Theodiscus

Theodiscus

Theodiscus, the Latinised form of a Germanic word meaning "vernacular" or "of the people", is a Middle Latin adjective referring to the Germanic vernaculars of the Early Middle Ages. The Old High German language in Latin sources of the time is referred to as theodisca lingua. It also appears as theudiscus, theotiscus, thiudiscus. The various Latin forms are derived from West Germanic *þiudisk and its later descendants.[1]

The use of theodisce/deutsch was first attested [2][3] in 786 in a report to Pope Hadrian I. Texts from a synod held in Corbridge, England were read tam latine quam theodisce "both in Latin and in the vernacular".

It is derived from Common Germanic *þiudiskaz.
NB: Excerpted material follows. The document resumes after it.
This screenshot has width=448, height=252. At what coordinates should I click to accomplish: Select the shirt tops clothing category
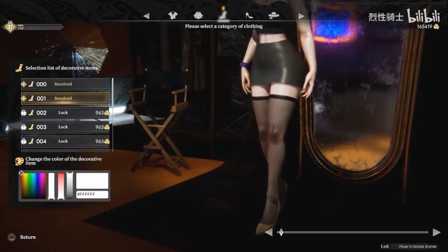(x=173, y=16)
The stem of this word, *þeudō, meant "people" in Common Germanic, and *-iskaz was an adjective-forming suffix, of which -ish is the Modern English form. The Old English form is þéodisc, the Old High German one diutisc (attested ca. 1090 in the Annolied). The contrasting term appears to have been walhisk ("Welsh"), which was used to refer to Celtic and Roman (Gallo-Roman), but not Slavic, populations.

The Proto-Slavic language borrowed the word as ťōďь with the meaning "not one's own" (the opposite of svojь), giving rise to contemporary Polish cudzy, Czech cizí, Serbo-Croat tuđi, Russian чужой etc.

The Proto-Indo-European root *teutéh2- ("tribe"), which is commonly reconstructed as the basis of the word, is related to Lithuanian tautà ("people"), Old Irish túath ("tribe, people") and Oscan touto ("community").[4] French tout and its cognates in other Romance languages are unrelated, being derived from Latin tōtus ("whole, complete, all", from an older *tŏvĕtǒs, "filled, stuffed").[5]

The word came into Middle English as thede, but was extinct in Early Modern English (although surviving in the English place name Thetford, 'public ford'). It survives as the Icelandic word þjóð for "people, nation", the Norwegian (Nynorsk) word tjod for "people, nation", and the word for "German" in many European languages including German deutsch, Dutch Duits, Yiddish daytsh, Danish tysk, Norwegian tysk, Swedish tyska , Spanish tudesco and Italian tedesco.

While morphologically, the modern term Teutonic is a direct derivation from Teutones, its semantic components consist of an amalgam of notions traditionally associated with the Germanic peoples and the Germans.

Starting with the publication of Julius Caesar's Commentarii de Bello Gallico (ca. 50 BC), a report on the Gallic War supplemented with various ethnographic remarks, Latin scholars generally considered the Teutones as the epitome of a wandering Germanic tribe.[6] In later years, Roman writers would sometimes use the term Teutonicus as a poetic pars pro toto synonym for their existing adjective Germanicus. Both linguistically and ethnographically, however, neither the Teutonic ethnos nor the term from which their name was derived can be clearly identified as either Germanic or Celtic. Some modern scholars consider the Teutones to be more closely associated with the Celtic Helvetii than with Germanic groups, whilst the IE root *teutā ("people") is well attested in both the Germanic and the Celtic lexica.[7][8]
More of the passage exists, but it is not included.